EXERCISE AIM => Render the listing as a numbered list with blank lines left out, starting at the line that contains "Where should I" and ending after the line that contains "click(423, 250)". Leave the pictures out of your answer.

DATA EXCERPTS =>

....

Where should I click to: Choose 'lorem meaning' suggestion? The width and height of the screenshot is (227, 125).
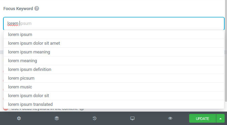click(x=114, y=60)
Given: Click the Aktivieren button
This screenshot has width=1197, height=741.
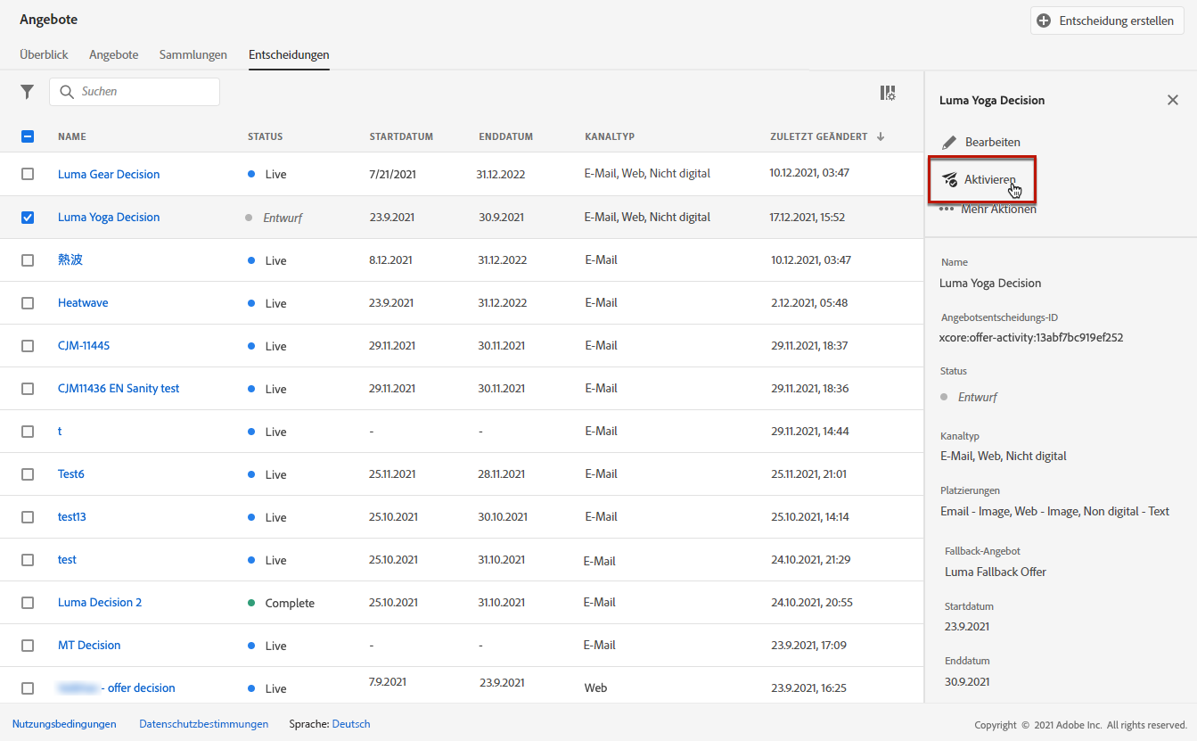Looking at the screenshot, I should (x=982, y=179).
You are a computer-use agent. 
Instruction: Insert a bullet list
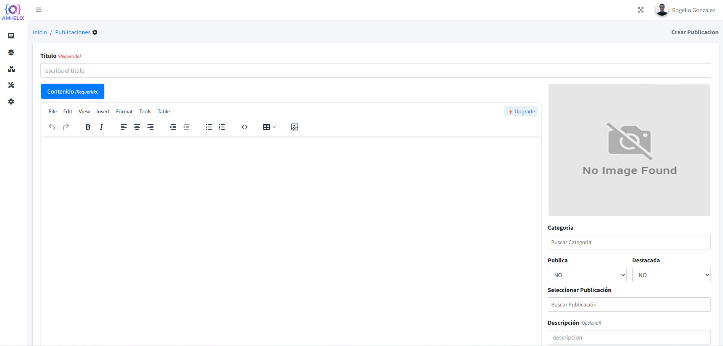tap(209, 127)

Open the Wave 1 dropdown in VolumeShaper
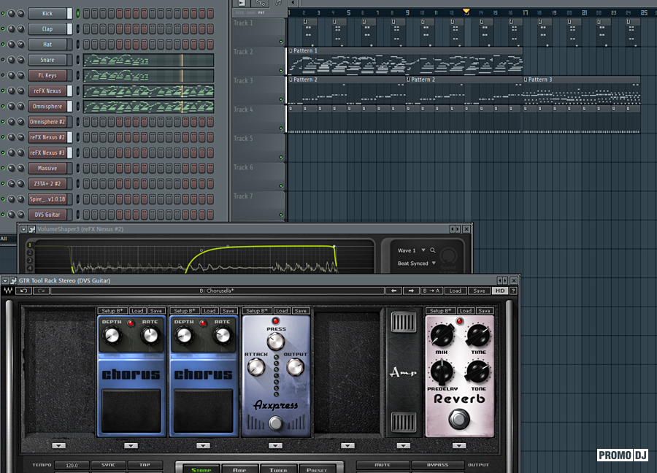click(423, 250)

....

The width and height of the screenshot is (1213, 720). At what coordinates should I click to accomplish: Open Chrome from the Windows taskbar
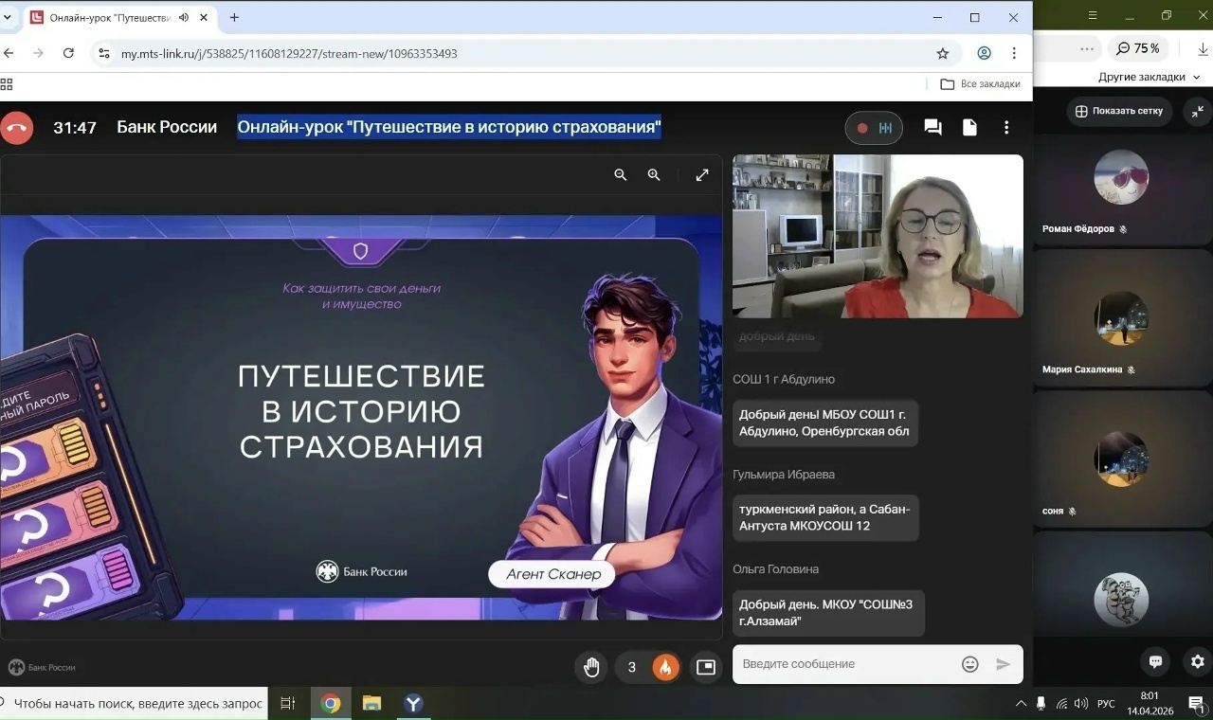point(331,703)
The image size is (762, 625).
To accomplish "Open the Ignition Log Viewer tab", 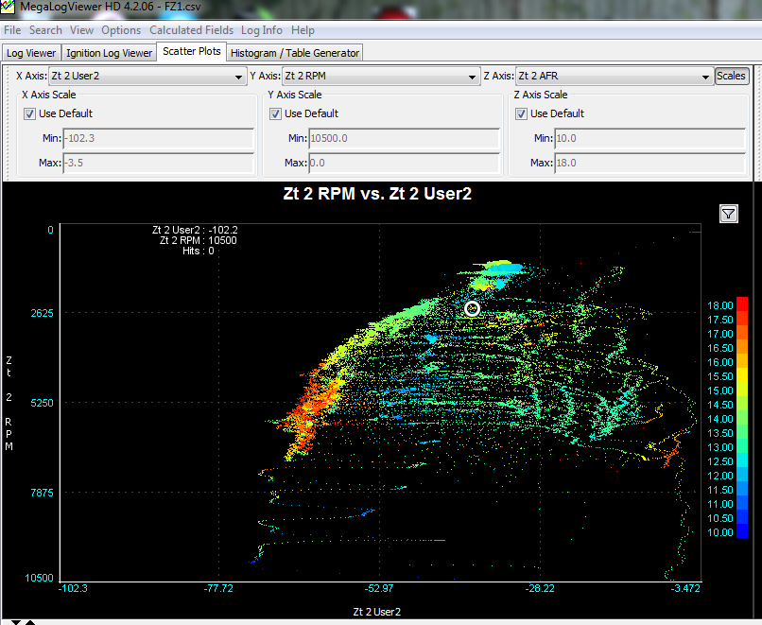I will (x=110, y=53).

....

CORRECT RESPONSE =>
1. Where should I click to: Choose 'lorem meaning' suggestion? The width and height of the screenshot is (227, 125).
2. click(x=114, y=60)
3. Given: Click the Aktivieren button
4. This screenshot has width=1197, height=741.
5. Looking at the screenshot, I should (x=982, y=179).
6. You are a computer-use agent. 
7. Instruction: Insert a bullet list
8. tap(209, 127)
9. Open the Wave 1 dropdown in VolumeShaper
10. click(423, 250)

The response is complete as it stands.